--- Begin Data extract ---

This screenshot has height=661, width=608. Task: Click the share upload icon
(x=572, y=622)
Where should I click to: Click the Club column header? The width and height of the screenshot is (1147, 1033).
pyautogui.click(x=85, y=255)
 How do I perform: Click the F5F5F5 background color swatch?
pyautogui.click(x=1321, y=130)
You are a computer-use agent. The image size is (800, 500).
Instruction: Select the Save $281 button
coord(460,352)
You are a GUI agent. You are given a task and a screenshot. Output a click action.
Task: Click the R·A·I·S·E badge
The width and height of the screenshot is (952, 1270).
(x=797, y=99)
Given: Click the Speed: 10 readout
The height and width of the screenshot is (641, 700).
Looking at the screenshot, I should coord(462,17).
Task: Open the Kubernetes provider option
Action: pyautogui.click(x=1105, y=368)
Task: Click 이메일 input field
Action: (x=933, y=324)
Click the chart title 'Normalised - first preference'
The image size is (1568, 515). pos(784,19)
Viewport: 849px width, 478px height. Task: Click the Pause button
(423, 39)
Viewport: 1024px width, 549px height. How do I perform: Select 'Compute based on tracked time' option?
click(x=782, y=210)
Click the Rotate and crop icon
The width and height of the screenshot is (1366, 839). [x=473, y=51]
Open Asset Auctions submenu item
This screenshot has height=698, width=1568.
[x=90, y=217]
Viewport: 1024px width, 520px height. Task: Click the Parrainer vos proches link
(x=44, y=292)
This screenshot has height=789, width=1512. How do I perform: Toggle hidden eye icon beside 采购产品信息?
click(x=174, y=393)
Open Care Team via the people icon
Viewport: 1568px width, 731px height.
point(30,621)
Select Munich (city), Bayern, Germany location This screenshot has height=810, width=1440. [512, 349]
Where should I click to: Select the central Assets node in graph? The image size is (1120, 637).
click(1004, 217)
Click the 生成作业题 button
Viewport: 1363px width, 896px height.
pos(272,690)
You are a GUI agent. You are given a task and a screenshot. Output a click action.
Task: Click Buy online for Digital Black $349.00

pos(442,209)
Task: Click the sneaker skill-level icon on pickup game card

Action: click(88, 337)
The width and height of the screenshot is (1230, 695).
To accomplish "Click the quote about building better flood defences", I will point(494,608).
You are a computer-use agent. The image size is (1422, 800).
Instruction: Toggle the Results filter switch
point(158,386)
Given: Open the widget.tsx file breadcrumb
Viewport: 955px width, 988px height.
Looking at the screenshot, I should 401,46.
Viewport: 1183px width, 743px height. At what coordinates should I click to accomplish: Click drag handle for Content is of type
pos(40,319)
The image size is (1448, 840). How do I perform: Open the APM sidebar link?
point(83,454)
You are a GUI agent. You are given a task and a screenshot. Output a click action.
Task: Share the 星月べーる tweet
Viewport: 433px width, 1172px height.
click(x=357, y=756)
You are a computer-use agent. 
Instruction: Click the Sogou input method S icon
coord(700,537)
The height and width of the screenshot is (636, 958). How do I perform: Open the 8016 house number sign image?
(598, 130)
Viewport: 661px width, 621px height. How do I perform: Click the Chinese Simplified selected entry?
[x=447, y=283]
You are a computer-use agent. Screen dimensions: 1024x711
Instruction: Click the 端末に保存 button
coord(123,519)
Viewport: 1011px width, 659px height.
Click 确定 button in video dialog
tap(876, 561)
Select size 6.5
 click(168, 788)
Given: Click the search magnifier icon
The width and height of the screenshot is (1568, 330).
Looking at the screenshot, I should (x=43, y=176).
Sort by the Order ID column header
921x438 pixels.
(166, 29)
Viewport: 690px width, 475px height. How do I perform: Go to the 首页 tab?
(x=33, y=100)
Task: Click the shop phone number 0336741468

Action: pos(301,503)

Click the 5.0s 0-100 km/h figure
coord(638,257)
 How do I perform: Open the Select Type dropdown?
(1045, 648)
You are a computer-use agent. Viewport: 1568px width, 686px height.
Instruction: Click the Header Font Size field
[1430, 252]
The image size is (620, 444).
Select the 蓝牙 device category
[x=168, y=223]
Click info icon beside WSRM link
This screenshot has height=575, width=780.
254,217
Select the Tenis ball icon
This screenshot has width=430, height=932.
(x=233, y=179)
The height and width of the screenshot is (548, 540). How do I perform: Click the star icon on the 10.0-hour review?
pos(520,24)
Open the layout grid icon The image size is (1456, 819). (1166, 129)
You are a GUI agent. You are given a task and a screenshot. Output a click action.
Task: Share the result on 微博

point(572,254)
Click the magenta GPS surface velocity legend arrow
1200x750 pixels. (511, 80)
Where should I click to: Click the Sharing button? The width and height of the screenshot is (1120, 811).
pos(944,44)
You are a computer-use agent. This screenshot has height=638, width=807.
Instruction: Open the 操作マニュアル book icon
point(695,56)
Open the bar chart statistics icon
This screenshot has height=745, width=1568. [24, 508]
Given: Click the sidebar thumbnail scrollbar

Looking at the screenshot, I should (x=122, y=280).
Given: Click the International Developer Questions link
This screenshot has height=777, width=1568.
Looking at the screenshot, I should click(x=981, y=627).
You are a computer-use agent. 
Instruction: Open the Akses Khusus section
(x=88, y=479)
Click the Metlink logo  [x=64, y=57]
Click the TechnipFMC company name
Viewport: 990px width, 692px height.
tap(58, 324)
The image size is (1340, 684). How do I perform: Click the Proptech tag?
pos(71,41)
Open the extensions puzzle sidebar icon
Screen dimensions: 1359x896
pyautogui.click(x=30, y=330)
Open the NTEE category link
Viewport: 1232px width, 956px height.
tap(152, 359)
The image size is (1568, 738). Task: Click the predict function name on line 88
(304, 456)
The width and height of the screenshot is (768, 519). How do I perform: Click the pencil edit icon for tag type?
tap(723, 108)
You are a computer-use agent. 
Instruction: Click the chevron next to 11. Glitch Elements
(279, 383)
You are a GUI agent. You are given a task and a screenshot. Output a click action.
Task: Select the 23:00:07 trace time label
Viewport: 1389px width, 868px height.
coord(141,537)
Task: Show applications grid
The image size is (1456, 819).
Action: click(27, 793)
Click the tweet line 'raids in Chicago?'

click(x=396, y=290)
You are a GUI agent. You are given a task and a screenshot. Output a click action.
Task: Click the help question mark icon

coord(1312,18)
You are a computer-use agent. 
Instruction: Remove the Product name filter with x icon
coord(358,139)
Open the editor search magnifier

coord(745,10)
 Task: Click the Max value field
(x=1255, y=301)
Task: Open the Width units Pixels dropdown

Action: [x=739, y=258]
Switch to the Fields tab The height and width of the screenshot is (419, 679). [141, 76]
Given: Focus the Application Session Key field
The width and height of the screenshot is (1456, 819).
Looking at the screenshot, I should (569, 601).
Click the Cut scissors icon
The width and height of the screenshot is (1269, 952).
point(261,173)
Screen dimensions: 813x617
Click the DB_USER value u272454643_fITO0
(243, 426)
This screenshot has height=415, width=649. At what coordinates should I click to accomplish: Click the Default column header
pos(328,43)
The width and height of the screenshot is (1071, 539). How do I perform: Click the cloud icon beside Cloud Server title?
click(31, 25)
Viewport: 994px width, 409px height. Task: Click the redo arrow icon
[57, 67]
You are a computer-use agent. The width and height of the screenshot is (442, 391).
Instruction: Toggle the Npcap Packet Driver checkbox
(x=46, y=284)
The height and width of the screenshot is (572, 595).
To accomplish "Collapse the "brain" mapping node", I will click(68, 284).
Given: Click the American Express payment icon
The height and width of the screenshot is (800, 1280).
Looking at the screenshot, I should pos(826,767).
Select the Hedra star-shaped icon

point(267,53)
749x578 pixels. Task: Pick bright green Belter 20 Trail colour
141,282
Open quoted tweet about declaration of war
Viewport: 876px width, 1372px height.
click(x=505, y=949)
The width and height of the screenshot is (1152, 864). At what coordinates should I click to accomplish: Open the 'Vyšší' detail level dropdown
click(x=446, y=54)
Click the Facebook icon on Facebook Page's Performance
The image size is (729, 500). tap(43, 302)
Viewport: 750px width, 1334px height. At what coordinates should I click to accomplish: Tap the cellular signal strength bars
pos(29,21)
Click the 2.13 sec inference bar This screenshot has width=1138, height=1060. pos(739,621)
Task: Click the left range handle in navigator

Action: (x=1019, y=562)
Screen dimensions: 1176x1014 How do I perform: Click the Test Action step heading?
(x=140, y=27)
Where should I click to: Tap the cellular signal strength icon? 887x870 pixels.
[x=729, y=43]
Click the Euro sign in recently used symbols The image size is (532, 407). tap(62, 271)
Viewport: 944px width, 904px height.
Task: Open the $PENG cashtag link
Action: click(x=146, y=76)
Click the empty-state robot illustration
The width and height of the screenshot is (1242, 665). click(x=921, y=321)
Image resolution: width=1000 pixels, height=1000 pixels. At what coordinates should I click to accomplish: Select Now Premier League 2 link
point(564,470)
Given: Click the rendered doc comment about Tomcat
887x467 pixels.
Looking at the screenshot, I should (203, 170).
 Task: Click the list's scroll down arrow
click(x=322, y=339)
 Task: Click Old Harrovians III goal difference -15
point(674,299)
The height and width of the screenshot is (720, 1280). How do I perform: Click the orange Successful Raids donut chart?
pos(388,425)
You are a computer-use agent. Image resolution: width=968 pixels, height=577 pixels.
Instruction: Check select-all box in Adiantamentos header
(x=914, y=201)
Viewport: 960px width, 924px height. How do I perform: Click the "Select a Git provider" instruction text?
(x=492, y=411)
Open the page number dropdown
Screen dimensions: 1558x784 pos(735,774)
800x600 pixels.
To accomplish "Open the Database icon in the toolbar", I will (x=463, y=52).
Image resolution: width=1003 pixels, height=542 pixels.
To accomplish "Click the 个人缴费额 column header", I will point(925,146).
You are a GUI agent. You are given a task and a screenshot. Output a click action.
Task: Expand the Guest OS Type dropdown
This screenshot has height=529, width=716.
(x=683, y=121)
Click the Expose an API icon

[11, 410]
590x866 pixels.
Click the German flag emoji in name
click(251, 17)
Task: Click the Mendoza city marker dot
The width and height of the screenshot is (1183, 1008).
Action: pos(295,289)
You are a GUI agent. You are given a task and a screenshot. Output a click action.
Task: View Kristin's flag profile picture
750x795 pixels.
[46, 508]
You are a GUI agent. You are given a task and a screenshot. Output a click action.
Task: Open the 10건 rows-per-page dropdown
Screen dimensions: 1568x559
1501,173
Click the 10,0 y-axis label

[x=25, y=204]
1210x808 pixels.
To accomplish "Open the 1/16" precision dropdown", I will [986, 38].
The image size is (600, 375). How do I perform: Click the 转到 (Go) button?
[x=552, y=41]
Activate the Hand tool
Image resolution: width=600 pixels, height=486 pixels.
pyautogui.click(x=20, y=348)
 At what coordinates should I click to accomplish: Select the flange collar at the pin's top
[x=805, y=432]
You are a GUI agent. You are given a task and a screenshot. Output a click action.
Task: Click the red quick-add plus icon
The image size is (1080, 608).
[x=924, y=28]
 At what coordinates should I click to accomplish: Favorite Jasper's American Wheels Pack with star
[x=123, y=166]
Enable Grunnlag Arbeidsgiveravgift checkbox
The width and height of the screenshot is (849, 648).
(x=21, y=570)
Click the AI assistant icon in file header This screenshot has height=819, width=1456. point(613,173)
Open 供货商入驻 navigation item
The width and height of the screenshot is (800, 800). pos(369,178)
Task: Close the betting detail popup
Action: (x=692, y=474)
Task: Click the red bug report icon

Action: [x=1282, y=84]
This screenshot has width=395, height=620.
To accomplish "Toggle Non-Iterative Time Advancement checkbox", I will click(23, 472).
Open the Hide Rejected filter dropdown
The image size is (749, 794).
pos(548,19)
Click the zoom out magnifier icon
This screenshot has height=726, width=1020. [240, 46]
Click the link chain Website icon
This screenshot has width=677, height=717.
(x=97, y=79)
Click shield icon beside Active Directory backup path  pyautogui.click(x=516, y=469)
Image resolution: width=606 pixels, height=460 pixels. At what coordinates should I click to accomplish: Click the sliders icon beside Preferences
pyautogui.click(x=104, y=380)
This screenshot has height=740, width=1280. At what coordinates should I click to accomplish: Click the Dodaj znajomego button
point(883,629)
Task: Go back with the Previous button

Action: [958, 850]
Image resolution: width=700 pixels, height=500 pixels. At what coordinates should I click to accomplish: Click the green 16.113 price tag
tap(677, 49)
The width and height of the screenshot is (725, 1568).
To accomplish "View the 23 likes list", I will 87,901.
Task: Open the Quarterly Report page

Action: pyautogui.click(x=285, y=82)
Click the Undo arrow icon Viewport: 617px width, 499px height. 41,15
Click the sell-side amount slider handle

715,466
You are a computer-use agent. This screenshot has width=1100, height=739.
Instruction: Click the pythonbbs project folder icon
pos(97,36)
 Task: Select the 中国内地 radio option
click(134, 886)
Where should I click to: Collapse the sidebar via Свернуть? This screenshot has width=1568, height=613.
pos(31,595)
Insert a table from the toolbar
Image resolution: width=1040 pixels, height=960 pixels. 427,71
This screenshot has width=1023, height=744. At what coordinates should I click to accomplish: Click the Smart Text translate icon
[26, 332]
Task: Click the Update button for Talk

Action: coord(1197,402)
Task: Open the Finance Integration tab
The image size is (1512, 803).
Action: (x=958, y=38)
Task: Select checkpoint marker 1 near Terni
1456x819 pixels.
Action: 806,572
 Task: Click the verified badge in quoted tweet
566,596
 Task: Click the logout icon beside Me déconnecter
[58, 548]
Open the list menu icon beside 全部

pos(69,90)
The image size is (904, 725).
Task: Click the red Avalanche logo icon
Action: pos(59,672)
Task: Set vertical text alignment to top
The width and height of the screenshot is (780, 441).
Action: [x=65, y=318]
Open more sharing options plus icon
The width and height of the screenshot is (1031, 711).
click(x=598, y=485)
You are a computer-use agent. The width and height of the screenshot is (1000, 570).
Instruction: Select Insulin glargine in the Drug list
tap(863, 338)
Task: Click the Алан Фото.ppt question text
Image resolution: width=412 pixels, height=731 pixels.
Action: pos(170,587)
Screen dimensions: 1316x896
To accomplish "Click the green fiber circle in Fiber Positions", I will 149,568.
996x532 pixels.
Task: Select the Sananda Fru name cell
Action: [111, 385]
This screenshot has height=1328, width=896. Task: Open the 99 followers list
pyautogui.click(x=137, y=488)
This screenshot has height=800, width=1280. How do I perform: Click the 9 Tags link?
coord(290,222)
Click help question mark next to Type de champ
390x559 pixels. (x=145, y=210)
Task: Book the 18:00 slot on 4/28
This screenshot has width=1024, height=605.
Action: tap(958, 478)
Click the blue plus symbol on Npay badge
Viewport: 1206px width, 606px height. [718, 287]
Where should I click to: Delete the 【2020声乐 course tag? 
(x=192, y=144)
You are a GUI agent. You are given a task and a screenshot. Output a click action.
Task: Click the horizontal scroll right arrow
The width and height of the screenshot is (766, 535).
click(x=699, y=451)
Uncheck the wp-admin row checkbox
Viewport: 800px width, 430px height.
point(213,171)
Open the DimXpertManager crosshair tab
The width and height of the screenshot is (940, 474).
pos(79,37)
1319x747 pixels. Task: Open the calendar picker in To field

--- End Data extract ---

Copy the records verbatim, beginning at the top and continuing through the line that contains "pyautogui.click(x=1321, y=130)".

This screenshot has height=661, width=608. Task: Click the share upload icon
(x=572, y=622)
Where should I click to: Click the Club column header? The width and height of the screenshot is (1147, 1033).
pyautogui.click(x=85, y=255)
 How do I perform: Click the F5F5F5 background color swatch?
pyautogui.click(x=1321, y=130)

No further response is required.